>> BEGIN Excerpted records

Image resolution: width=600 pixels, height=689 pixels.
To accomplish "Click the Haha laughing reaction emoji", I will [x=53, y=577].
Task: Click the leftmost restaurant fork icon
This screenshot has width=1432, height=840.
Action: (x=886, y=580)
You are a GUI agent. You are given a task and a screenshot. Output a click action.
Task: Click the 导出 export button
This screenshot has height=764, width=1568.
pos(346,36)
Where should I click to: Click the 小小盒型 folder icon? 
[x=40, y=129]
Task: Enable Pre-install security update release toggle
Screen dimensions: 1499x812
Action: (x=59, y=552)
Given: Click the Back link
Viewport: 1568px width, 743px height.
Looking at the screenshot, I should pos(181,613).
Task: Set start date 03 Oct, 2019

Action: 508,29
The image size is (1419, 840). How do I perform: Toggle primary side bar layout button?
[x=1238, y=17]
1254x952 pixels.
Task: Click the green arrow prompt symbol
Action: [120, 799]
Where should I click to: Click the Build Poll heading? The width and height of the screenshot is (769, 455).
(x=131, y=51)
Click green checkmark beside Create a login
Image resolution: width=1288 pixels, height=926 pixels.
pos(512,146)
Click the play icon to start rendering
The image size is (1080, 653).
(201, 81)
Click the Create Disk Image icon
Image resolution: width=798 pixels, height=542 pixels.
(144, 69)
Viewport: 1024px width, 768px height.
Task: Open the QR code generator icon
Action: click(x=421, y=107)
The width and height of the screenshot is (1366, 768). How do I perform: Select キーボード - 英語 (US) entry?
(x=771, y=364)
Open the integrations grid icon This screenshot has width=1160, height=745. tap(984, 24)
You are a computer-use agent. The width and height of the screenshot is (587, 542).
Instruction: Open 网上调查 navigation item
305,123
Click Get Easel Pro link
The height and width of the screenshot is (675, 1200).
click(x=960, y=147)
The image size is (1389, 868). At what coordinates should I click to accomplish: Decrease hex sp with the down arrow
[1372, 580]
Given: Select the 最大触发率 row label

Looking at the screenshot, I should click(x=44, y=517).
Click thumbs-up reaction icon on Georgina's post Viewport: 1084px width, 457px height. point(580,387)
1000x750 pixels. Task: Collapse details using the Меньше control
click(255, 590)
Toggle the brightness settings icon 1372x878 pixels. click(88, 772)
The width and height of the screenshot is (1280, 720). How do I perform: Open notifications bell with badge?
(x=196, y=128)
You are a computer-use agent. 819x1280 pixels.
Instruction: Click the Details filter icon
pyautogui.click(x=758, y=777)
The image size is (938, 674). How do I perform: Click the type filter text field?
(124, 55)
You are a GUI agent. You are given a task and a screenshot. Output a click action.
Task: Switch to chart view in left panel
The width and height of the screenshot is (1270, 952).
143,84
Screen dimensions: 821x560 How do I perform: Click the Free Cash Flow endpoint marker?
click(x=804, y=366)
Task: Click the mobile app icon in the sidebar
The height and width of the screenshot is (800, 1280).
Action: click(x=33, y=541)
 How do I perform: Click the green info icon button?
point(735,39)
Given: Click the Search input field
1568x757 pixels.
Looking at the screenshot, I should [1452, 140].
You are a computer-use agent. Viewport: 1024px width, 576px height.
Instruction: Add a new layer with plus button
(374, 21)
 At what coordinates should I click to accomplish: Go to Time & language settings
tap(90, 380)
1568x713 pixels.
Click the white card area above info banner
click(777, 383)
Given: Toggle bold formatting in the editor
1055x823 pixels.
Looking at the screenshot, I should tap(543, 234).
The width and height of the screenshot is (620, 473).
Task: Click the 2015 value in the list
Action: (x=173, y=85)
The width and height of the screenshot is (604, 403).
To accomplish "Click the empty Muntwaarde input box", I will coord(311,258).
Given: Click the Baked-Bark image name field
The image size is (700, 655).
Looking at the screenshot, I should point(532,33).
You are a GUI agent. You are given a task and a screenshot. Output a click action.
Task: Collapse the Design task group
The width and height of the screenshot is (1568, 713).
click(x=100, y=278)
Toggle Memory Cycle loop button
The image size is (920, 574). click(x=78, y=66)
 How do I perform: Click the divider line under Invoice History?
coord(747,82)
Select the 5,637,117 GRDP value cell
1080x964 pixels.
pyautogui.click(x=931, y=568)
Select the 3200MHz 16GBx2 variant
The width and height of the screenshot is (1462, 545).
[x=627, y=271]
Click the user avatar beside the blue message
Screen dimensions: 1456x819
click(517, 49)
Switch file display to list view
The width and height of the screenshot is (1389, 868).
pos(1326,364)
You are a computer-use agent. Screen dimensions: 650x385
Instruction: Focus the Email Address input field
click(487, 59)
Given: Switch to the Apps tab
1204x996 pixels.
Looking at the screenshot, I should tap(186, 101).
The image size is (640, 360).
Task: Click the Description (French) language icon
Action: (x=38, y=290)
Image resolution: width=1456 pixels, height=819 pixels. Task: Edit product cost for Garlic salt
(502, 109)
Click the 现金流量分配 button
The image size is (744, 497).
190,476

>> END Excerpted records

#### [Problem description]
Reproduce every entry above verbatim, with no changes.

#### [Solution]
Image resolution: width=600 pixels, height=689 pixels.
To accomplish "Click the Haha laughing reaction emoji", I will [x=53, y=577].
Task: Click the leftmost restaurant fork icon
This screenshot has width=1432, height=840.
Action: (x=886, y=580)
You are a GUI agent. You are given a task and a screenshot. Output a click action.
Task: Click the 导出 export button
This screenshot has height=764, width=1568.
pos(346,36)
Where should I click to: Click the 小小盒型 folder icon? 
[x=40, y=129]
Task: Enable Pre-install security update release toggle
Screen dimensions: 1499x812
Action: (x=59, y=552)
Given: Click the Back link
Viewport: 1568px width, 743px height.
Looking at the screenshot, I should pos(181,613).
Task: Set start date 03 Oct, 2019

Action: 508,29
The image size is (1419, 840). How do I perform: Toggle primary side bar layout button?
[x=1238, y=17]
1254x952 pixels.
Task: Click the green arrow prompt symbol
Action: [120, 799]
Where should I click to: Click the Build Poll heading? The width and height of the screenshot is (769, 455).
(x=131, y=51)
Click green checkmark beside Create a login
Image resolution: width=1288 pixels, height=926 pixels.
pos(512,146)
Click the play icon to start rendering
The image size is (1080, 653).
(201, 81)
Click the Create Disk Image icon
Image resolution: width=798 pixels, height=542 pixels.
(144, 69)
Viewport: 1024px width, 768px height.
Task: Open the QR code generator icon
Action: click(x=421, y=107)
The width and height of the screenshot is (1366, 768). How do I perform: Select キーボード - 英語 (US) entry?
(x=771, y=364)
Open the integrations grid icon This screenshot has width=1160, height=745. tap(984, 24)
You are a computer-use agent. The width and height of the screenshot is (587, 542).
Instruction: Open 网上调查 navigation item
305,123
Click Get Easel Pro link
The height and width of the screenshot is (675, 1200).
click(x=960, y=147)
The image size is (1389, 868). At what coordinates should I click to accomplish: Decrease hex sp with the down arrow
[1372, 580]
Given: Select the 最大触发率 row label

Looking at the screenshot, I should click(x=44, y=517).
Click thumbs-up reaction icon on Georgina's post Viewport: 1084px width, 457px height. point(580,387)
1000x750 pixels. Task: Collapse details using the Меньше control
click(255, 590)
Toggle the brightness settings icon 1372x878 pixels. click(88, 772)
The width and height of the screenshot is (1280, 720). How do I perform: Open notifications bell with badge?
(x=196, y=128)
You are a computer-use agent. 819x1280 pixels.
Instruction: Click the Details filter icon
pyautogui.click(x=758, y=777)
The image size is (938, 674). How do I perform: Click the type filter text field?
(124, 55)
You are a GUI agent. You are given a task and a screenshot. Output a click action.
Task: Switch to chart view in left panel
The width and height of the screenshot is (1270, 952).
143,84
Screen dimensions: 821x560 How do I perform: Click the Free Cash Flow endpoint marker?
click(x=804, y=366)
Task: Click the mobile app icon in the sidebar
The height and width of the screenshot is (800, 1280).
Action: click(x=33, y=541)
 How do I perform: Click the green info icon button?
point(735,39)
Given: Click the Search input field
1568x757 pixels.
Looking at the screenshot, I should [1452, 140].
You are a computer-use agent. Viewport: 1024px width, 576px height.
Instruction: Add a new layer with plus button
(374, 21)
 At what coordinates should I click to accomplish: Go to Time & language settings
tap(90, 380)
1568x713 pixels.
Click the white card area above info banner
click(777, 383)
Given: Toggle bold formatting in the editor
1055x823 pixels.
Looking at the screenshot, I should tap(543, 234).
The width and height of the screenshot is (620, 473).
Task: Click the 2015 value in the list
Action: (x=173, y=85)
The width and height of the screenshot is (604, 403).
To accomplish "Click the empty Muntwaarde input box", I will coord(311,258).
Given: Click the Baked-Bark image name field
The image size is (700, 655).
Looking at the screenshot, I should point(532,33).
You are a GUI agent. You are given a task and a screenshot. Output a click action.
Task: Collapse the Design task group
The width and height of the screenshot is (1568, 713).
click(x=100, y=278)
Toggle Memory Cycle loop button
The image size is (920, 574). click(x=78, y=66)
 How do I perform: Click the divider line under Invoice History?
coord(747,82)
Select the 5,637,117 GRDP value cell
1080x964 pixels.
pyautogui.click(x=931, y=568)
Select the 3200MHz 16GBx2 variant
The width and height of the screenshot is (1462, 545).
[x=627, y=271]
Click the user avatar beside the blue message
Screen dimensions: 1456x819
click(517, 49)
Switch file display to list view
The width and height of the screenshot is (1389, 868).
pos(1326,364)
You are a computer-use agent. Screen dimensions: 650x385
Instruction: Focus the Email Address input field
click(487, 59)
Given: Switch to the Apps tab
1204x996 pixels.
Looking at the screenshot, I should tap(186, 101).
The image size is (640, 360).
Task: Click the Description (French) language icon
Action: (x=38, y=290)
Image resolution: width=1456 pixels, height=819 pixels. Task: Edit product cost for Garlic salt
(502, 109)
Click the 现金流量分配 button
The image size is (744, 497).
190,476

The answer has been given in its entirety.